- ВЫБРАННЫЙ ОТРЫВОК:
▽

Настоятельница давно приметила, что многие дети горбятся, ходят как старички. Известно, что лучшая в мире осанка у балетных — пригласили хореографа из Большого театра, и начались занятия. Но где взять балетные пачки?
ОТСТУПЛЕНИЕ ТРЕТЬЕ
Однажды сестра Ирина увидела пожилую женщину, которая шла по улице и горько плакала. Она привела ее в обитель. История Мирры Николаевны Рубановой оказалась очень короткой и очень страшной.
Мирра Николаевна всю жизнь прожила в Баку. Она была известной портнихой, обшивала цвет города и кормила огромную семью. Когда в Баку начались погромы, ей удалось бежать. В Москве у нее жил единственный сын, сюда и приехала. Но однажды невестка ей сказала: это моя квартира, вы нам мешаете. И поздним вечером выгнала ее на улицу. Восемь месяцев Мирра Николаевна прожила в католическом приюте, где при входе и выходе выворачивали карманы, как в тюрьме. И оттуда выгнали: закончился срок действия каких-то бумаг. В тот день и увидела ее на улице сестра Ирина.
В обители она живет уже шесть лет. У нее нет ни прописки, ни вида на жительство, ни пенсии, как будто ее и на свете-то никогда не было. От прежней жизни остался только старый советский паспорт. Настоятельница выделила ей крошечную комнату, там есть кровать, телевизор, а главное — несколько отличных швейных машин. В обители Мирру Николаевну называют кутюрье: она шьет одежду взрослым и детям, но больше всего любит мастерить костюмы для праздников, именно она сшила детям балетные пачки. Настоятельница сказала, что для занятий хореографией девочкам нужны юбочки, как в балете “Жизель”, как у настоящих балерин. Пожалуйста!

△

- ЗАДАНИЕ:
Перепишите приведенный выше отрывок о Мирре Николаевне целиком, сохранив каждое слово и знак препинания.

- ДАННЫЕ ДЛЯ АНАЛИЗА:
▽

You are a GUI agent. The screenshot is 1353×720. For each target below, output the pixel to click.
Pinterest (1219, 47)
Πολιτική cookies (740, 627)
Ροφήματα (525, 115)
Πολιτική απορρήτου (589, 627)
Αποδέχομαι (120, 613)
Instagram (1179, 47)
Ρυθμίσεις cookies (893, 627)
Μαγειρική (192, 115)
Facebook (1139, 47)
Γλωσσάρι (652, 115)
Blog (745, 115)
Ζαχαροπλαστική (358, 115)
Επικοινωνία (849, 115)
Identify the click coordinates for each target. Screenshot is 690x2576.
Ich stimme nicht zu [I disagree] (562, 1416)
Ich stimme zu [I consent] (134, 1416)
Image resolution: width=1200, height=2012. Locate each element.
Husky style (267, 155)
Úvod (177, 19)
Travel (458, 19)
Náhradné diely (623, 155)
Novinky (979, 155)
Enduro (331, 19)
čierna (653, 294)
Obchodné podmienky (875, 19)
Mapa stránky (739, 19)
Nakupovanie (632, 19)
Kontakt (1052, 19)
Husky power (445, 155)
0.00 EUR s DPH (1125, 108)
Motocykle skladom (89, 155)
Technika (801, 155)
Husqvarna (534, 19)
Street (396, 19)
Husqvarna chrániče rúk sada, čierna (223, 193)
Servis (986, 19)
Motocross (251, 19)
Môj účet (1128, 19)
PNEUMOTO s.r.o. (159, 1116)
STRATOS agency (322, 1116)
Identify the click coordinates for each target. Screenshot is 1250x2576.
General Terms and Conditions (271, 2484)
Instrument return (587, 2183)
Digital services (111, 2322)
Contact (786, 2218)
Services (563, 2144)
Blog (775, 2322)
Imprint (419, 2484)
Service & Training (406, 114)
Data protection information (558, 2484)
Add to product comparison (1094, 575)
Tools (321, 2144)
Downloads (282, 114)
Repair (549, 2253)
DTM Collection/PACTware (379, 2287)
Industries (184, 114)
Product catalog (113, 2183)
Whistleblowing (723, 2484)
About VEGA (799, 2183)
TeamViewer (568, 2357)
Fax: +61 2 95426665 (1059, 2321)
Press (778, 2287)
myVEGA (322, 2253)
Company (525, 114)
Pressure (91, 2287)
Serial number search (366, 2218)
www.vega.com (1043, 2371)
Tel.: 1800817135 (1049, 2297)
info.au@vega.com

△

- ОТВЕТ:
Настоятельница давно приметила, что многие дети горбятся, ходят как старички. Известно, что лучшая в мире осанка у балетных — пригласили хореографа из Большого театра, и начались занятия. Но где взять балетные пачки?
ОТСТУПЛЕНИЕ ТРЕТЬЕ
Однажды сестра Ирина увидела пожилую женщину, которая шла по улице и горько плакала. Она привела ее в обитель. История Мирры Николаевны Рубановой оказалась очень короткой и очень страшной.
Мирра Николаевна всю жизнь прожила в Баку. Она была известной портнихой, обшивала цвет города и кормила огромную семью. Когда в Баку начались погромы, ей удалось бежать. В Москве у нее жил единственный сын, сюда и приехала. Но однажды невестка ей сказала: это моя квартира, вы нам мешаете. И поздним вечером выгнала ее на улицу. Восемь месяцев Мирра Николаевна прожила в католическом приюте, где при входе и выходе выворачивали карманы, как в тюрьме. И оттуда выгнали: закончился срок действия каких-то бумаг. В тот день и увидела ее на улице сестра Ирина.
В обители она живет уже шесть лет. У нее нет ни прописки, ни вида на жительство, ни пенсии, как будто ее и на свете-то никогда не было. От прежней жизни остался только старый советский паспорт. Настоятельница выделила ей крошечную комнату, там есть кровать, телевизор, а главное — несколько отличных швейных машин. В обители Мирру Николаевну называют кутюрье: она шьет одежду взрослым и детям, но больше всего любит мастерить костюмы для праздников, именно она сшила детям балетные пачки. Настоятельница сказала, что для занятий хореографией девочкам нужны юбочки, как в балете “Жизель”, как у настоящих балерин. Пожалуйста!